Kohima: In the first annual report of the Nagaland Lokayukta 2019-20, Justice Uma Nath Singh, Lokayukta, former chief justice of High court of Meghalaya, said that there is an urgent need for the creation of a separate high court for the state.

In the preface of the report, Nagaland Lokayukta said that there is “urgent need for the creation of a separate high court for the state of Nagaland, without waiting for completion of new building said to be under construction”.

“Looking to meagre pendency of cases before Kohima Bench and presence of two or three judges at a time, the High court can be temporarily housed in the existing building and can start functioning with Chief justice and two judges for the present,” said the Lokayukta.

He further said: “Unless there is a separate High court for Nagaland, the local bar will never grow and the people may be hesitant to agitate serious constitutional and legal issues due to apprehension that such matters can be shifted to Principal Bench at Gauhati on account of administrative exigencies. Easy access to Constitutional Courts is one of the sailent features of Rule of Law.”

He clarified that the deferment of submission of property statement amounts to suspension of provisions of Section 31 of the Nagaland Lokayukta Act 2017 which falls under the domain of the state legislature. He added that undertaking of such exercises is “completely missing in the order of chief secretary” that was sent to him. “I am sorry to say that such an order can be termed invalid ab initio,” he added.

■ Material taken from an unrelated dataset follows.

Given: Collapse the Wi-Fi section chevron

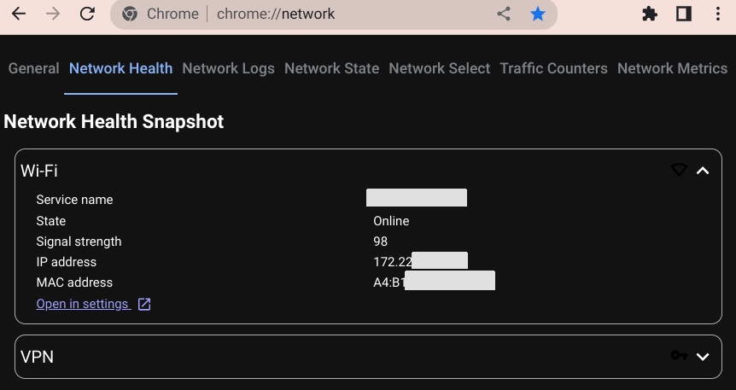Looking at the screenshot, I should pyautogui.click(x=703, y=171).
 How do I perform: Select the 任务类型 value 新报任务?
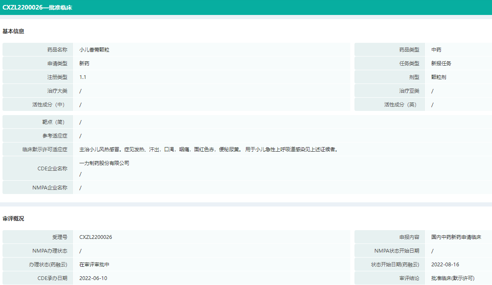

The Lokayukta also pointed that “need based demands” for requisites were raised from time to time. He said that if this issues are not addressed within a time frame without being “entangled and held up in red-tapism, the purpose and objectives of the Nagaland Lokayukta Act shall stand defeated”.

He added that in the absence of court rooms for Lokayukta and Upa-Lokayukta, 111 sittings in the Lokayukta’s chamber on judicial side were held and has even passed appropriate orders. Likewise, the Upa-Lokayukta also held 18 sittings, he added.

Police organisation managing without weapon, forensic lab:

The Lokayukta said that the “hands of Nagaland police establishment are full with as many as eighty eight (88) cases pending at different stages of inquiry/investigation”.

“The police organisation is somehow managing to work without any weapon, without a forensic laboratory, without a cyber cell, and only with inadequate manpower, shortage of vehicles for travel to remote places, a small town man technical team, and also acute shortage of space,” he said.

Above all, the Nagaland Lokayukta has recovered an amount of Rs 26,14,341 during one year on conclusion of some inquiries/investigations.